Challenge: The specification contains two rules simultaneously with the same maximum priority: 'escalate P0 within 30 seconds' and 'wait for manual confirmation before any escalation'. If the responsible person is unavailable, the AI agent (Qwen Code) falls into an infinite loop (ESCALATE_EVENT → WAIT_APPROVAL → VALIDATE_ESCALATION), which leads to the stage_regress metric and the impossibility of resolving the issue.

Solution: The controlled defective specification method was applied. The 'priority_conflict' defect was formalized in YAML. The fix consisted of introducing the override rule 'p0_time_critical_override', which is activated when severity=P0 and owner_unresponsive=true. Manual verification was moved to a post-factum audit (human_audit_required=true). For validation, a JSON Schema was written that strictly defines the acceptable behavior corridor.

Result: When the Specify → Plan → Tasks → Implement loop was rerun, the cycle was broken. Latency was no longer blocked by waiting for approval, and the audit trail was preserved. The stage_regress metric dropped to 0, and the recovery line in validation.md successfully passed verification.

Lessons learned: Specification defects must be explicit (in code and priorities), not hidden in comments.
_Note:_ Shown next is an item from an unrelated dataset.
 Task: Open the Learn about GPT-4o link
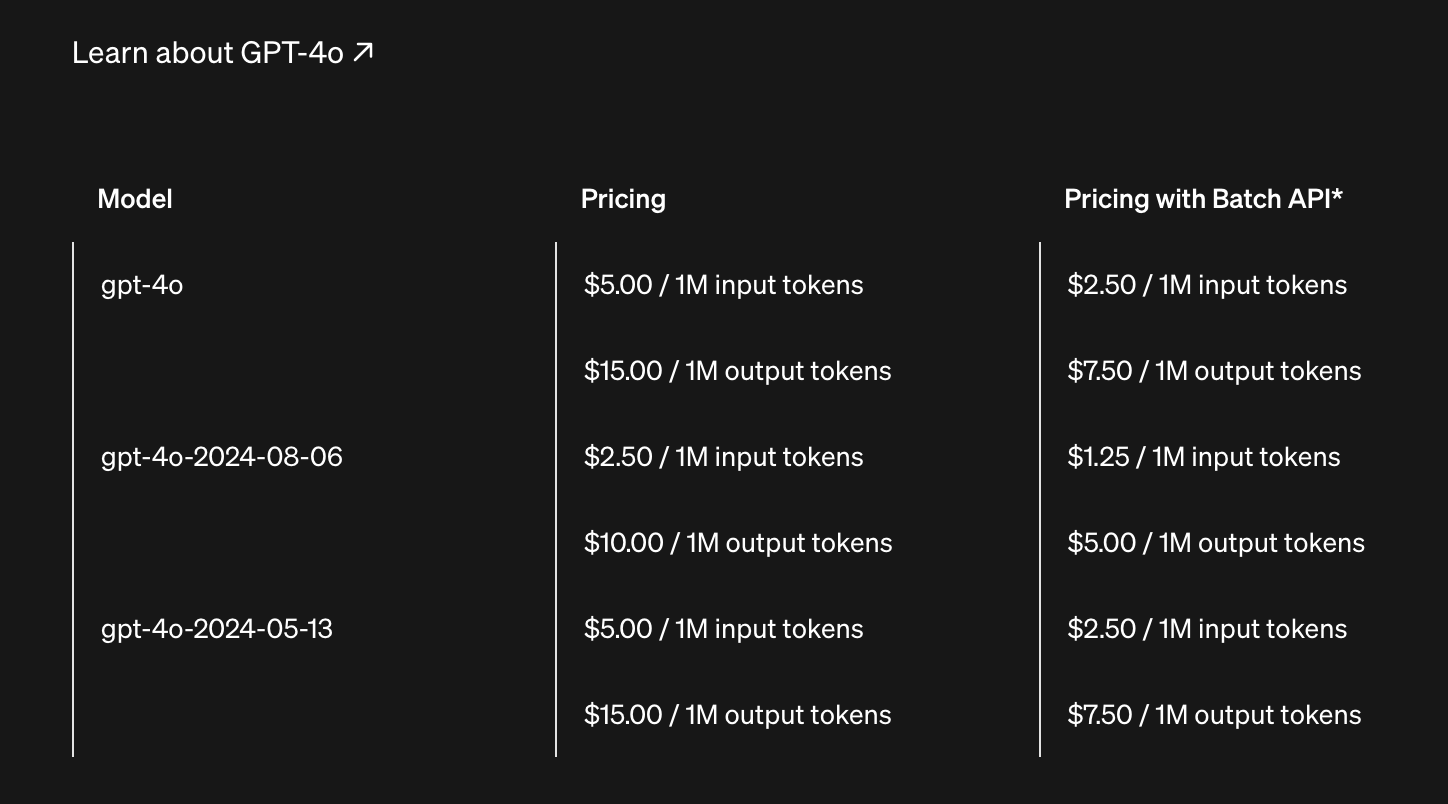[x=222, y=53]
Conflict resolution must change the executable rule (requirement) itself, not just the textual explanation.

Any fix must be verified by a full reverse run of the entire SDD cycle.
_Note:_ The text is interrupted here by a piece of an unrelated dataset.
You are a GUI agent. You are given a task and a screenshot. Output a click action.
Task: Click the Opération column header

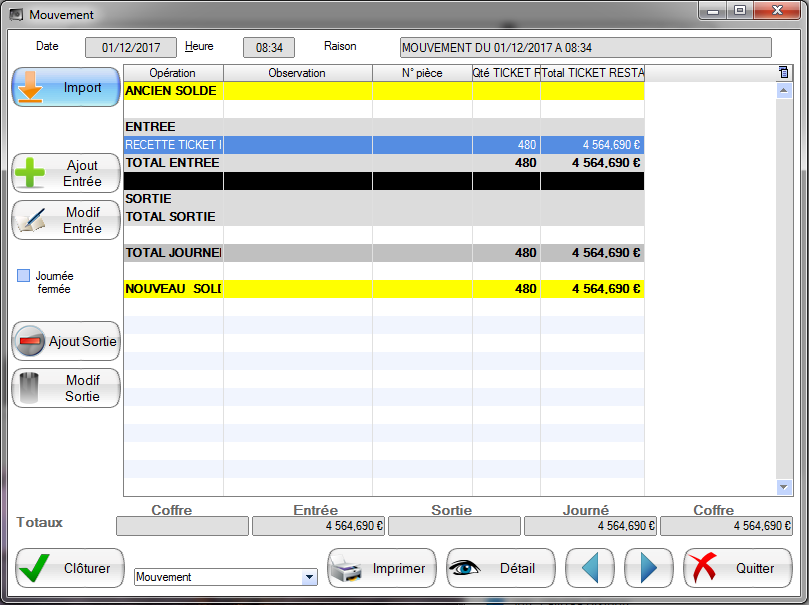click(172, 73)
Related concepts: Priority conflict

Stuck metrics (stage_regress)

JSON Schema validation

Study tips: Start with a minimal radius: introduce only one type of defect per run. Introducing multiple defects (cycle + conflict) will make the trace indistinguishable from chaos.
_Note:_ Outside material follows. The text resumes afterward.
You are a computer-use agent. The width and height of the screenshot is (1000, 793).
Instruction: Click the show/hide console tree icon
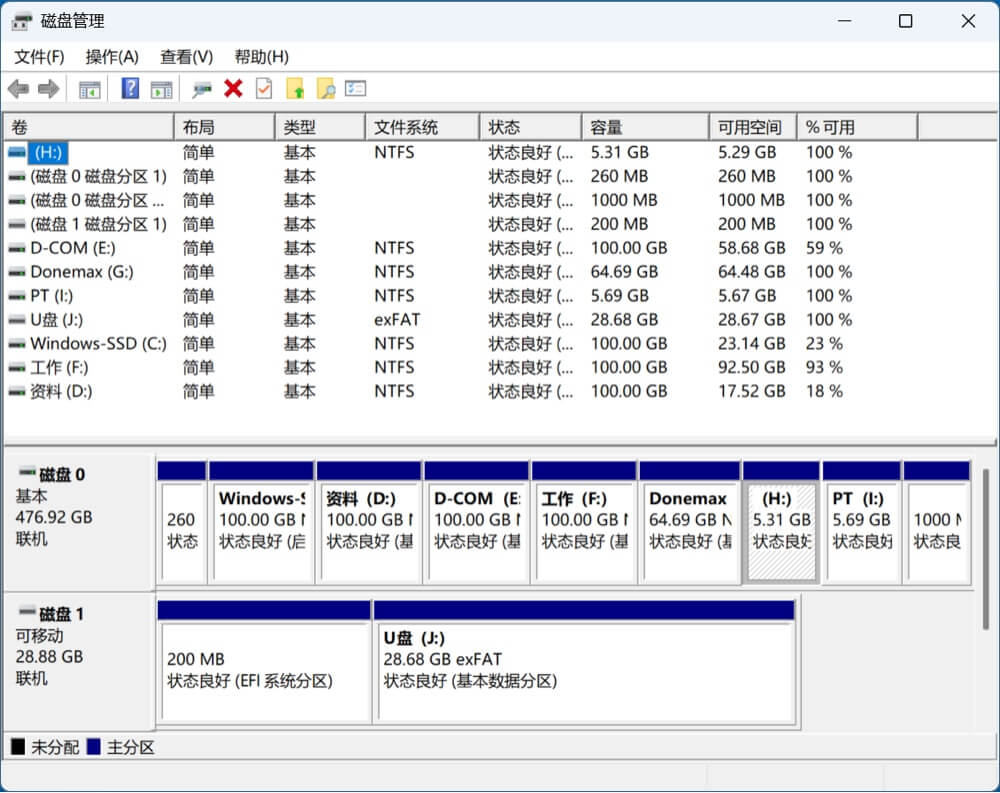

Record the 'ask_storm' and 'stage_regress' metrics manually in a notebook or validation.md at the early stages to develop intuition for AI agent behavior.

Always record the expected symptom before running the analysis, rather than fitting results to facts.

Translate disputed areas from natural language into Given/When/Then format — this will instantly highlight missing logic branches.

When transferring the solution to the main project (capstone), take with you only the defect class, the patch itself, and the recovery line, so as not to clutter the repository.

Additional resources: Github spec kit quickstart: https://github.github.io/spec-kit/quickstart.html — description of the Specify → Plan → Tasks → Implement phases.

Local catalog of spec ci examples: examples/spec-ci/README.md — runnable analogs of basic specification gateways.

Part 7. Negative requirements: Basic concepts of system behavior constraints from Volume 1 of the materials.

Part 20. SDD antipatterns: Catalog of classic specification errors on which defect injections are based.

Summary: The use of controlled defective specification is a powerful method for protecting requirements from ambiguity. The technique makes it possible to turn random AI agent failures into manageable laboratory mutations. Diagnostic success is built on four pillars: one defect per iteration, precise measurement of stuck symptoms (via ask_storm and stage_regress), formal conflict resolution (JSON Schema + override), and a mandatory reverse run of the full SDD loop.